**PROBLEM TO SOLVE**
Give back all of the data exactly, with every picture omitted.

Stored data
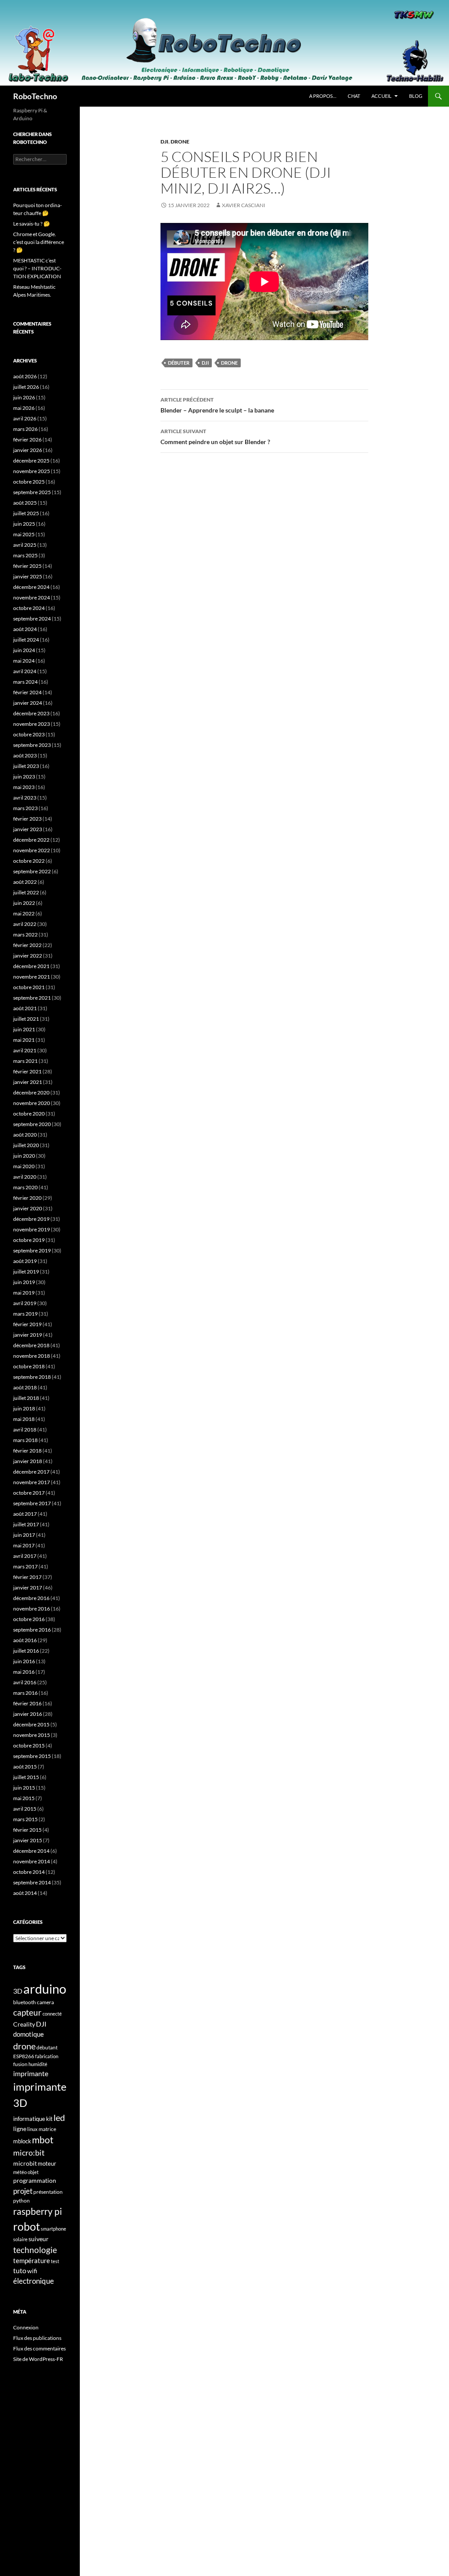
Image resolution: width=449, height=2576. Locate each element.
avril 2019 (24, 1303)
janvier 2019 (27, 1334)
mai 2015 (24, 1798)
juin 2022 (24, 903)
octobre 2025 (29, 481)
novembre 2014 (31, 1861)
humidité (38, 2064)
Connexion (26, 2327)
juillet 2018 (26, 1398)
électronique (33, 2281)
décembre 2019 (31, 1219)
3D (17, 1991)
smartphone (53, 2229)
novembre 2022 (31, 850)
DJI (164, 141)
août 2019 (25, 1261)
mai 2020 (24, 1166)
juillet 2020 (26, 1145)
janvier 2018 (27, 1461)
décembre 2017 (31, 1471)
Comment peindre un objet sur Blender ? (215, 436)
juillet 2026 (26, 387)
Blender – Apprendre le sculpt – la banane (217, 405)
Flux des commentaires (39, 2348)
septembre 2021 (32, 997)
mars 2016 (25, 1693)
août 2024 (25, 629)
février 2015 (27, 1829)
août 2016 (25, 1640)
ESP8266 (23, 2056)
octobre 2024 (29, 608)
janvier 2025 (27, 576)
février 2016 (27, 1703)
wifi (32, 2271)
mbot (42, 2139)
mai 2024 (24, 660)
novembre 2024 (31, 597)
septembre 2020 (32, 1124)
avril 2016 (24, 1682)
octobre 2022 (29, 860)
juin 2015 (24, 1787)
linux (32, 2129)
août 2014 (25, 1893)
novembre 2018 (31, 1356)
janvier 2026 (27, 450)
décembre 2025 (31, 460)
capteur (27, 2012)
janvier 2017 (27, 1587)
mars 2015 (25, 1819)
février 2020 (27, 1198)
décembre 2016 (31, 1598)
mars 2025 (25, 555)
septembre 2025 (32, 492)
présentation (48, 2192)
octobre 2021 (29, 987)
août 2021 (25, 1008)
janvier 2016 (27, 1714)
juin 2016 (24, 1661)
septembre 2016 (32, 1629)
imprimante (30, 2073)
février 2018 (27, 1450)
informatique (29, 2118)
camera (45, 2002)
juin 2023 (24, 776)
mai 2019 (24, 1292)
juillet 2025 (26, 513)
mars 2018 (25, 1440)
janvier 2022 (27, 955)
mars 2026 (25, 429)
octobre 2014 (29, 1872)
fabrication (46, 2056)
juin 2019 (24, 1282)
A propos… (322, 96)
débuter (178, 363)
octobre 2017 (29, 1492)
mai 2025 (24, 534)
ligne (19, 2128)
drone (229, 363)
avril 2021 (24, 1050)
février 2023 (27, 818)
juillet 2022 (26, 892)
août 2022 (25, 882)
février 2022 (27, 945)
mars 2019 (25, 1313)
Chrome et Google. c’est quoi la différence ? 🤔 (38, 242)
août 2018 (25, 1387)
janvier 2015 (27, 1840)
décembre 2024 (31, 587)
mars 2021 (25, 1061)
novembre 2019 (31, 1229)
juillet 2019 (26, 1271)
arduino (44, 1988)
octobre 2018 (29, 1366)
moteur (47, 2163)
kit (49, 2119)
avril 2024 (24, 671)
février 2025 (27, 566)
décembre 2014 (31, 1851)
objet (33, 2172)
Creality (24, 2024)
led (59, 2117)
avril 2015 (24, 1808)
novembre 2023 (31, 724)
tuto (19, 2271)
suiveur (39, 2238)
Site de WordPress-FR (38, 2359)
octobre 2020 (29, 1113)
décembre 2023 (31, 713)
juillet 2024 (26, 639)
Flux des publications (37, 2338)
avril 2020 (24, 1176)
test (55, 2261)
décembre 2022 (31, 839)
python (21, 2200)
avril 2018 (24, 1429)
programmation (34, 2180)
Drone (180, 141)
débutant (46, 2047)
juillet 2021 (26, 1018)
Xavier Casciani (243, 205)
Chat (354, 96)
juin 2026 (24, 397)
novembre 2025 (31, 471)
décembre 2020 (31, 1092)
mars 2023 (25, 808)
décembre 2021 (31, 966)
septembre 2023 (32, 745)
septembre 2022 (32, 871)
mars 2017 (25, 1566)
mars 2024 (25, 681)
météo (20, 2172)
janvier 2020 (27, 1208)
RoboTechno (35, 96)
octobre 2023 (29, 734)
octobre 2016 (29, 1619)
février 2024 (27, 692)
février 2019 (27, 1324)
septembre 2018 (32, 1377)
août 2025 (25, 502)
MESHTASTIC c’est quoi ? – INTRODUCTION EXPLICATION (37, 268)
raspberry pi (37, 2211)
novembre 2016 (31, 1608)
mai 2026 (24, 408)
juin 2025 (24, 523)
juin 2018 (24, 1408)
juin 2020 (24, 1155)
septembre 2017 (32, 1503)
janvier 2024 (27, 703)
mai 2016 (24, 1671)
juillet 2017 (26, 1524)
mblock (22, 2141)
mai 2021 (24, 1040)
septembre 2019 (32, 1250)
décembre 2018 (31, 1345)
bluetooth (24, 2002)
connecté (52, 2013)
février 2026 (27, 439)
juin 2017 (24, 1535)
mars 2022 (25, 934)
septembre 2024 (32, 618)
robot (26, 2226)
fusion (20, 2064)
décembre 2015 (31, 1724)
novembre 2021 (31, 976)
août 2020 (25, 1134)
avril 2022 (24, 924)
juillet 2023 (26, 766)
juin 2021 (24, 1029)
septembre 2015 (32, 1756)
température (31, 2260)
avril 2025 (24, 545)
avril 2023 (24, 797)
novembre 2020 (31, 1103)
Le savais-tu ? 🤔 (31, 223)
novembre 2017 (31, 1482)
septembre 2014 (32, 1882)
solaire (20, 2239)
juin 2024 (24, 650)
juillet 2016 (26, 1650)
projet (22, 2191)
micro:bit (29, 2152)
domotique (28, 2034)
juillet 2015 (26, 1777)
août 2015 (25, 1766)
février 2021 (27, 1071)
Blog (415, 96)
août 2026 (25, 376)
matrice (47, 2129)
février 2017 (27, 1577)
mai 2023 (24, 787)
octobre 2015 (29, 1745)
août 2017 (25, 1513)
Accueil (381, 96)
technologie (35, 2250)
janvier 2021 (27, 1082)
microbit (25, 2163)
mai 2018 (24, 1419)
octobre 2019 (29, 1240)
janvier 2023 (27, 829)
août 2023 (25, 755)
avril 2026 (24, 418)
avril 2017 (24, 1556)
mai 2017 (24, 1545)
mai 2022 (24, 913)
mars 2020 (25, 1187)
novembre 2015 (31, 1735)
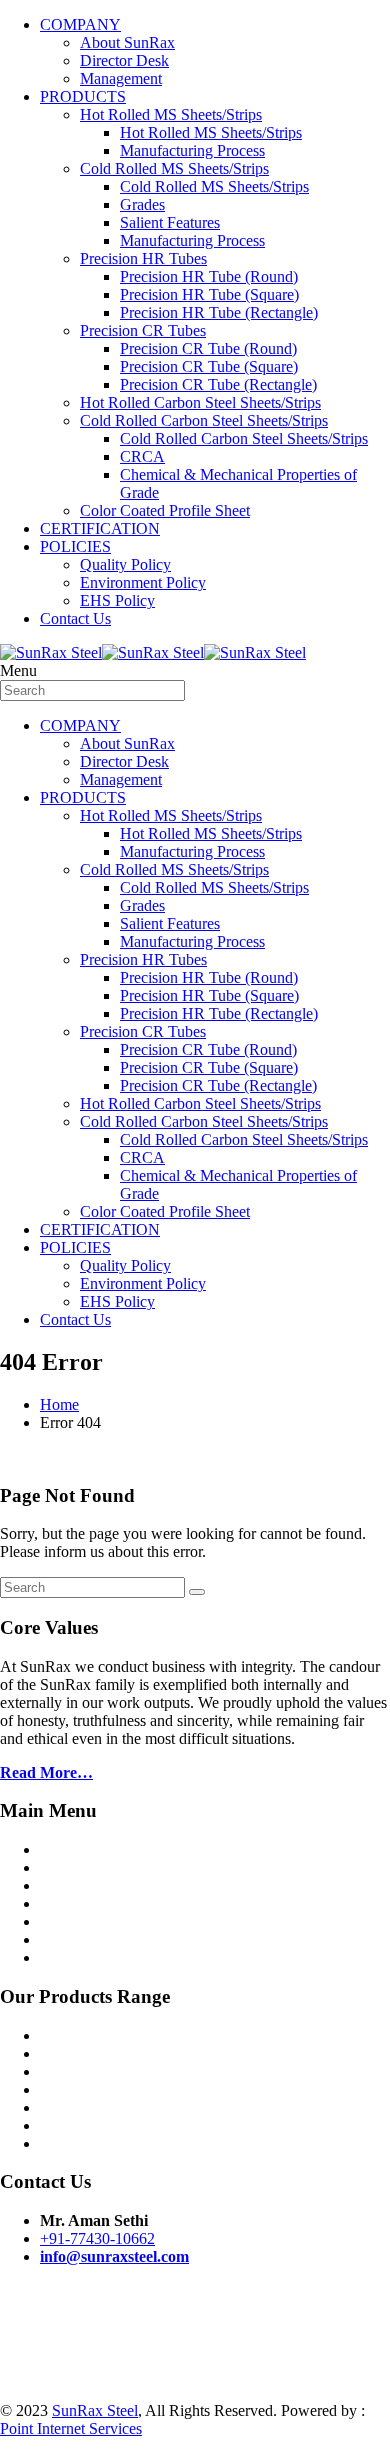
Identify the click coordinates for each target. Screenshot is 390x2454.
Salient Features (170, 222)
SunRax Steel (95, 2410)
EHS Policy (117, 600)
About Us (71, 1867)
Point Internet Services (71, 2428)
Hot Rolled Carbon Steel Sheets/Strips (200, 402)
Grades (142, 204)
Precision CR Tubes (143, 330)
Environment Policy (143, 582)
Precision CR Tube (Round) (208, 348)
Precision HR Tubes (143, 258)
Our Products (82, 1885)
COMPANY (80, 24)
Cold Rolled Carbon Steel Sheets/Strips (204, 420)
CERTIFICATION (100, 528)
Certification (79, 1903)
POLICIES (75, 546)
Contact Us (75, 618)
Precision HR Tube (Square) (209, 294)
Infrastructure (82, 1939)
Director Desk (124, 60)
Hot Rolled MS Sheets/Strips (171, 114)
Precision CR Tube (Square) (209, 366)
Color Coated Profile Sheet (165, 510)
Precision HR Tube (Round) (209, 276)
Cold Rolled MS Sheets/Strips (174, 168)
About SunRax (127, 42)
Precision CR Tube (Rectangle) (218, 384)
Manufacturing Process (192, 150)
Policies (64, 1921)
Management (121, 78)
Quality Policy (125, 564)
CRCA (142, 456)
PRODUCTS (83, 96)
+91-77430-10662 (97, 2238)
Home (59, 1404)
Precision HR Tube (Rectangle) (219, 312)
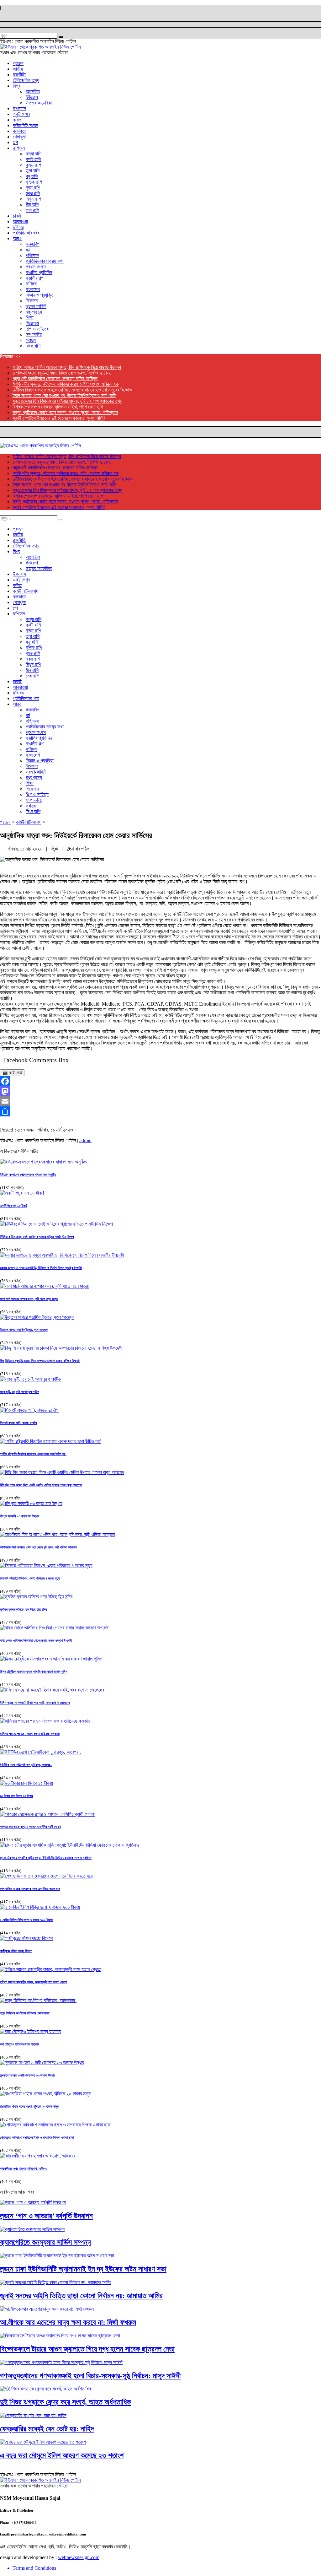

**SOLUTION FOR THIS PROBLEM**
Image resolution: width=449, height=2576. Locate each element.
avril 2019 (24, 1303)
janvier 2019 (27, 1334)
mai 2015 (24, 1798)
juin 2022 (24, 903)
octobre 2025 (29, 481)
novembre 2014 (31, 1861)
humidité (38, 2064)
Connexion (26, 2327)
juillet 2018 (26, 1398)
électronique (33, 2281)
décembre 2019 (31, 1219)
3D (17, 1991)
smartphone (53, 2229)
novembre 2022 (31, 850)
DJI (164, 141)
août 2019 (25, 1261)
mai 2020 (24, 1166)
juillet 2020 (26, 1145)
janvier 2018 (27, 1461)
décembre 2017 (31, 1471)
Comment peindre un objet sur Blender ? (215, 436)
juillet 2026 (26, 387)
Blender – Apprendre le sculpt – la banane (217, 405)
Flux des commentaires (39, 2348)
septembre 2021 (32, 997)
mars 2016 (25, 1693)
août 2024 (25, 629)
février 2015 (27, 1829)
août 2016 (25, 1640)
ESP8266 (23, 2056)
octobre 2024 (29, 608)
janvier 2025 (27, 576)
février 2016 (27, 1703)
wifi (32, 2271)
mbot (42, 2139)
mai 2024 (24, 660)
novembre 2024 (31, 597)
septembre 2020 (32, 1124)
avril 2016 (24, 1682)
octobre 2022 (29, 860)
juin 2015 (24, 1787)
linux (32, 2129)
août 2014 (25, 1893)
novembre 2018 (31, 1356)
janvier 2026 (27, 450)
décembre 2025 (31, 460)
capteur (27, 2012)
janvier 2017 (27, 1587)
mars 2015 (25, 1819)
février 2020 (27, 1198)
décembre 2016 (31, 1598)
mars 2025 (25, 555)
septembre 2025 (32, 492)
présentation (48, 2192)
octobre 2021 (29, 987)
août 2021 (25, 1008)
janvier 2016 (27, 1714)
juin 2016 (24, 1661)
septembre 2016 (32, 1629)
imprimante (30, 2073)
février 2018 (27, 1450)
informatique (29, 2118)
camera (45, 2002)
juin 2023 (24, 776)
mai 2019 (24, 1292)
juillet 2025 (26, 513)
mars 2018 (25, 1440)
janvier 2022 (27, 955)
mars 2026 (25, 429)
octobre 2014 (29, 1872)
fabrication (46, 2056)
juin 2019 (24, 1282)
A propos… (322, 96)
débuter (178, 363)
octobre 2017 (29, 1492)
mai 2025 (24, 534)
ligne (19, 2128)
drone (229, 363)
avril 2021 (24, 1050)
février 2023 (27, 818)
juillet 2022 (26, 892)
août 2022 (25, 882)
février 2022 (27, 945)
mars 2019 (25, 1313)
Chrome et Google. c’est quoi la différence ? 🤔 (38, 242)
août 2018 (25, 1387)
janvier 2015 (27, 1840)
décembre 2024 (31, 587)
mars 2021 (25, 1061)
novembre 2019 (31, 1229)
juillet 2019 (26, 1271)
arduino (44, 1988)
octobre 2018 (29, 1366)
moteur (47, 2163)
kit (49, 2119)
avril 2024 (24, 671)
février 2025 (27, 566)
décembre 2014 (31, 1851)
objet (33, 2172)
Creality (24, 2024)
led (59, 2117)
avril 2015 (24, 1808)
novembre 2023 (31, 724)
tuto (19, 2271)
suiveur (39, 2238)
Site de WordPress-FR (38, 2359)
octobre 2020 (29, 1113)
décembre 2023 (31, 713)
juillet 2024 (26, 639)
Flux des publications (37, 2338)
avril 2020 (24, 1176)
test (55, 2261)
décembre 2022 (31, 839)
python (21, 2200)
avril 2018 (24, 1429)
programmation (34, 2180)
Drone (180, 141)
débutant (46, 2047)
juillet 2021 (26, 1018)
Xavier Casciani (243, 205)
Chat (354, 96)
juin 2026 (24, 397)
novembre 2025 (31, 471)
décembre 2020 (31, 1092)
mars 2023 (25, 808)
décembre 2021 (31, 966)
septembre 2023 (32, 745)
septembre 2022 (32, 871)
mars 2017 (25, 1566)
mars 2024 (25, 681)
météo (20, 2172)
janvier 2020 (27, 1208)
RoboTechno (35, 96)
octobre 2023 (29, 734)
octobre 2016 (29, 1619)
février 2024 (27, 692)
février 2019 (27, 1324)
septembre 2018 (32, 1377)
août 2025 (25, 502)
MESHTASTIC c’est quoi ? – INTRODUCTION EXPLICATION (37, 268)
raspberry pi (37, 2211)
novembre 2016 (31, 1608)
mai 2026 (24, 408)
juin 2025 (24, 523)
juin 2018 (24, 1408)
juin 2020 (24, 1155)
septembre 2017 (32, 1503)
janvier 2024 (27, 703)
mai 2016 (24, 1671)
juillet 2017 (26, 1524)
mblock (22, 2141)
mai 2021 (24, 1040)
septembre 2019 (32, 1250)
décembre 2018 (31, 1345)
bluetooth (24, 2002)
connecté (52, 2013)
février 2026 (27, 439)
juin 2017 (24, 1535)
mars 2022 (25, 934)
septembre 2024 (32, 618)
robot (26, 2226)
fusion (20, 2064)
décembre 2015 (31, 1724)
novembre 2021 (31, 976)
août 2020 (25, 1134)
avril 2022 (24, 924)
juillet 2023 (26, 766)
juin 2021 (24, 1029)
septembre 2015 (32, 1756)
température (31, 2260)
avril 2025 (24, 545)
avril 2023 (24, 797)
novembre 2020 (31, 1103)
Le savais-tu ? 🤔 (31, 223)
novembre 2017 (31, 1482)
septembre 2014 (32, 1882)
solaire (20, 2239)
juin 2024 (24, 650)
juillet 2016 (26, 1650)
projet (22, 2191)
micro:bit (29, 2152)
domotique (28, 2034)
juillet 2015 (26, 1777)
août 2015 (25, 1766)
février 2021 (27, 1071)
Blog (415, 96)
août 2026 (25, 376)
matrice (47, 2129)
février 2017 (27, 1577)
mai 2023 (24, 787)
octobre 2015 (29, 1745)
août 2017 (25, 1513)
Accueil (381, 96)
technologie (35, 2250)
janvier 2021 (27, 1082)
microbit (25, 2163)
mai 2018 (24, 1419)
octobre 2019 (29, 1240)
janvier 2023 (27, 829)
août 2023 (25, 755)
avril 2026 (24, 418)
avril 2017 (24, 1556)
mai 2017 (24, 1545)
mai 2022 (24, 913)
mars 2020 (25, 1187)
novembre 2015 (31, 1735)
Identify the click coordinates for each target. Screenshot is 390x2454.
Salient Features (170, 222)
SunRax Steel (95, 2410)
EHS Policy (117, 600)
About Us (71, 1867)
Point Internet Services (71, 2428)
Hot Rolled Carbon Steel Sheets/Strips (200, 402)
Grades (142, 204)
Precision CR Tubes (143, 330)
Environment Policy (143, 582)
Precision CR Tube (Round) (208, 348)
Precision HR Tubes (143, 258)
Our Products (82, 1885)
COMPANY (80, 24)
Cold Rolled Carbon Steel Sheets/Strips (204, 420)
CERTIFICATION (100, 528)
Certification (79, 1903)
POLICIES (75, 546)
Contact Us (75, 618)
Precision HR Tube (Square) (209, 294)
Infrastructure (82, 1939)
Director Desk (124, 60)
Hot Rolled MS Sheets/Strips (171, 114)
Precision CR Tube (Square) (209, 366)
Color Coated Profile Sheet (165, 510)
Precision HR Tube (Round) (209, 276)
Cold Rolled MS Sheets/Strips (174, 168)
About SunRax (127, 42)
Precision CR Tube (Rectangle) (218, 384)
Manufacturing Process (192, 150)
Policies (64, 1921)
Management (121, 78)
Quality Policy (125, 564)
CRCA (142, 456)
PRODUCTS (83, 96)
+91-77430-10662 (97, 2238)
Home (59, 1404)
Precision HR Tube (Rectangle) (219, 312)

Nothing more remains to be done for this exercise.